### TEXT SEGMENT
=== Begin Enclosure ===

EMERGENCY UPDATE — Monday, May 4 —

To our clients: 

By now, many of you are aware that, on Thursday, April 30, 2020, the IRS released Notice 2020-32. This notice confirms that the recent CARES Act provided PPP loan proceeds could potentially be forgiven and that any such forgiveness would not be taxable. The Notice goes on to say, in capital letters, “NON-DEDUCTIBILITY OF PAYMENTS TO THE EXTENT INCOME RESULTING FROM LOAN FORGIVENESS IS EXCLUDED UNDER SECTION 1106(i) OF THE CARES ACT.”

Too good to be true?

You may recall from previous updates that this nontaxable feature enhanced the potential benefit of PPP loan forgiveness – one of those seems-to-good-to-be-true moments. You may also recall from previous updates that there were many provisions of the CARES Act that required clarification. Whether or not the IRS would allow or deny deductions for expenses paid with PPP loan proceeds was one of those unknowns.

In Notice 2020-32, the IRS has made it clear that expenses paid with PPP loan proceeds are not deductible.

It didn’t take long for the business community to react. Over the last few days, numerous articles have been written about Notice 2020-32 and its obviously controversial position to disallow income tax deductions for expenses paid with PPP loan proceeds. Following are some important excerpts from a few of these articles.

Forbes Reilly article

In an article (IRS Rains on the Paycheck Protection Parade) which appeared on the evening of the release of IRS Notice 2020-32, in regards to the non-taxable feature of PPP loan proceeds as described in the CARES Act, Peter J. Reilly stated that “inserting the exclusion in the CARES Act was kind of pointless.” Reilly goes on to say that Notice 2020-32 “probably kills the major incentive to use PPP over unemployment if you really have nothing for the people to do.”

=== End Enclosure ===

### Data items
=== Begin Enclosure ===

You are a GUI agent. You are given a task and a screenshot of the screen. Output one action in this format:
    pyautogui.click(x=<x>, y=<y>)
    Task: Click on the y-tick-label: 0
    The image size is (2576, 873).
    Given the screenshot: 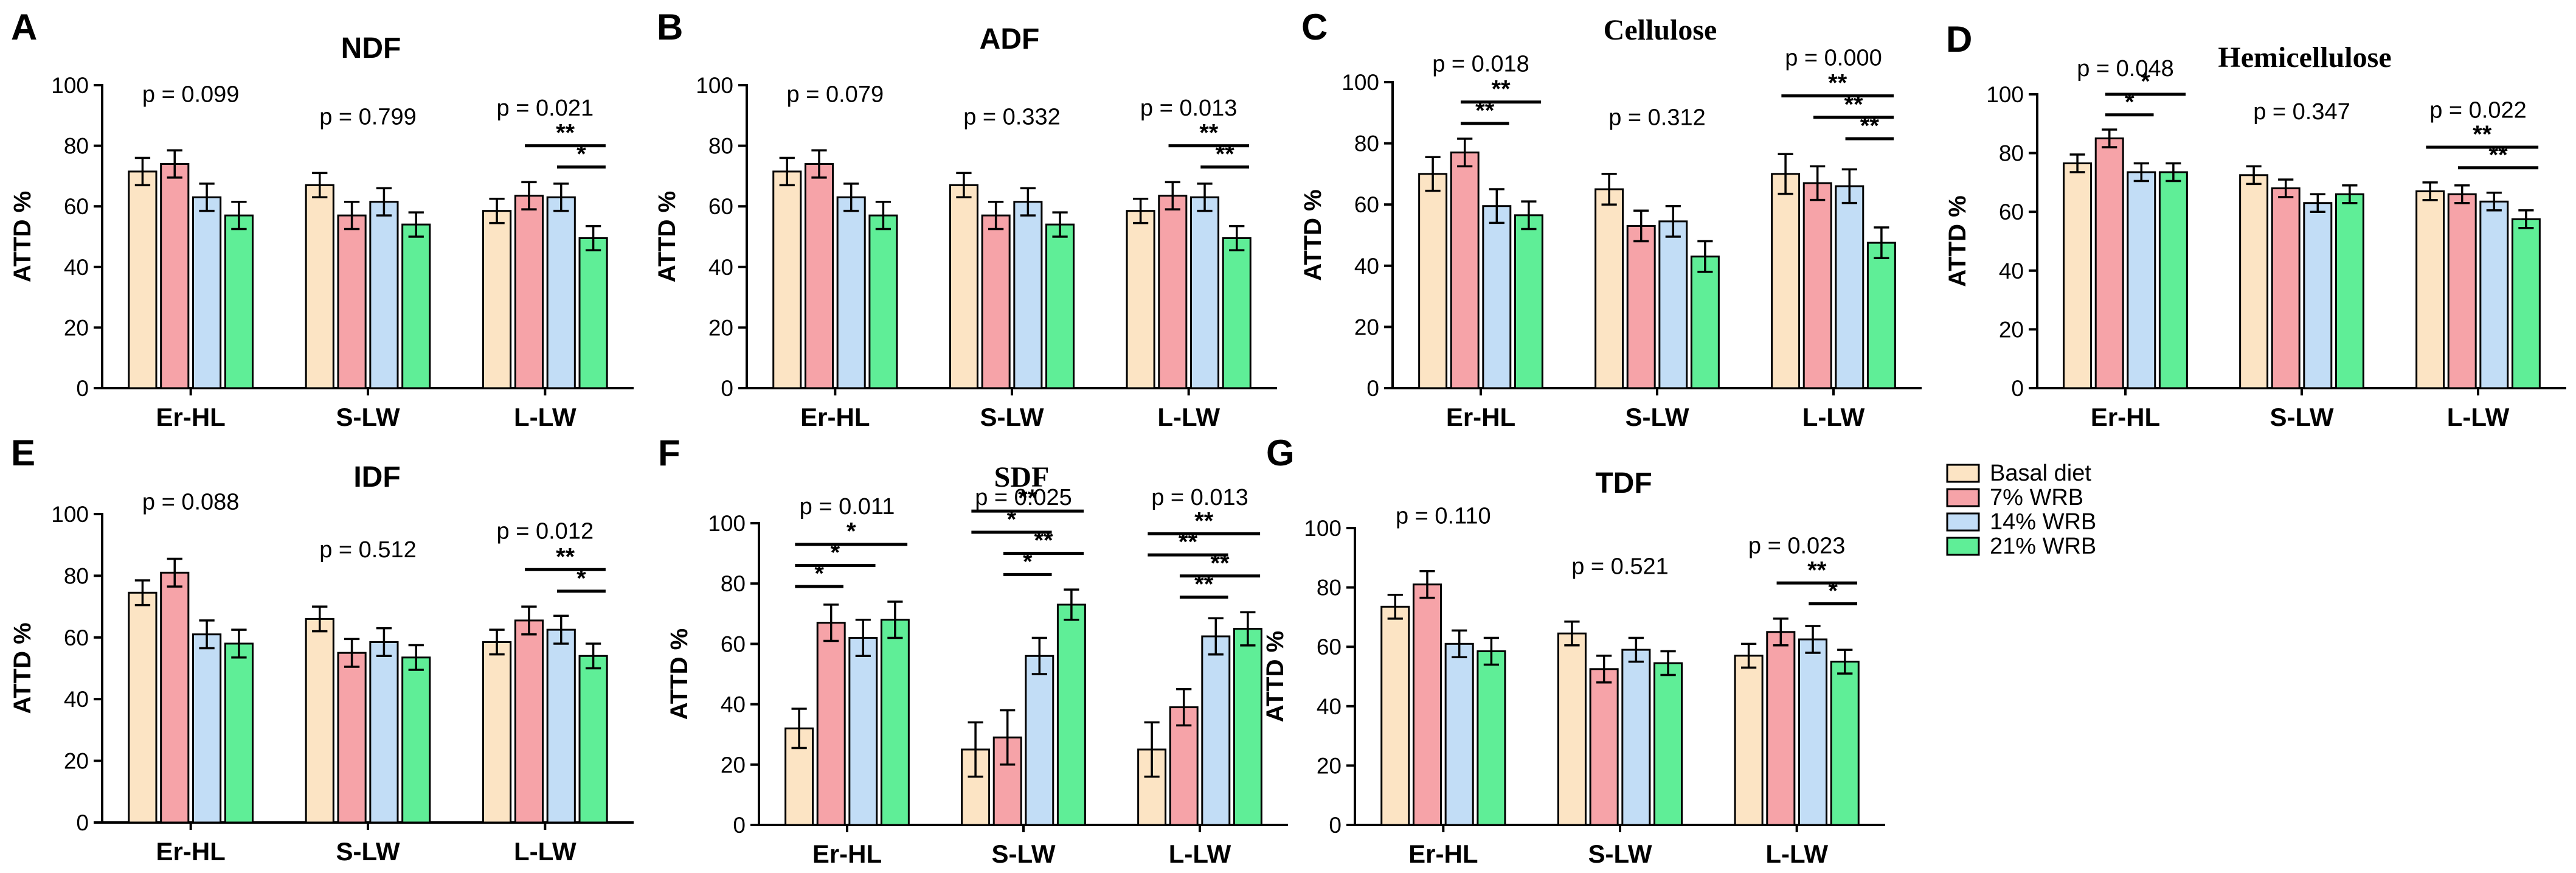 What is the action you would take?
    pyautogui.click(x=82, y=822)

=== End Enclosure ===

### INSTRUCTIONS
**1)** List every passage that the emergency update places inside quotation marks.
**2)** Decide whether each statement agrees with the emergency update, answering yes or no and quoting the words that settle it: (a) The IRS released Notice 2020-32 on Thursday, April 30, 2020. (b) According to the notice, expenses paid with PPP loan proceeds can be deducted. (c) Reilly's article appeared a week after the notice came out.
**3)** In the emergency update, write out everything from "By now, many" down to "to be true?".

### RESULTS BY TASK
**1)**
1. “NON-DEDUCTIBILITY OF PAYMENTS TO THE EXTENT INCOME RESULTING FROM LOAN FORGIVENESS IS EXCLUDED UNDER SECTION 1106(i) OF THE CARES ACT.”
2. “inserting the exclusion in the CARES Act was kind of pointless.”
3. “probably kills the major incentive to use PPP over unemployment if you really have nothing for the people to do.”

**2)**
(a) Yes: "on Thursday, April 30, 2020, the IRS released Notice 2020-32."
(b) No: "the IRS has made it clear that expenses paid with PPP loan proceeds are not deductible."
(c) No: "which appeared on the evening of the release of IRS Notice 2020-32"

**3)**
By now, many of you are aware that, on Thursday, April 30, 2020, the IRS released Notice 2020-32. This notice confirms that the recent CARES Act provided PPP loan proceeds could potentially be forgiven and that any such forgiveness would not be taxable. The Notice goes on to say, in capital letters, “NON-DEDUCTIBILITY OF PAYMENTS TO THE EXTENT INCOME RESULTING FROM LOAN FORGIVENESS IS EXCLUDED UNDER SECTION 1106(i) OF THE CARES ACT.”

Too good to be true?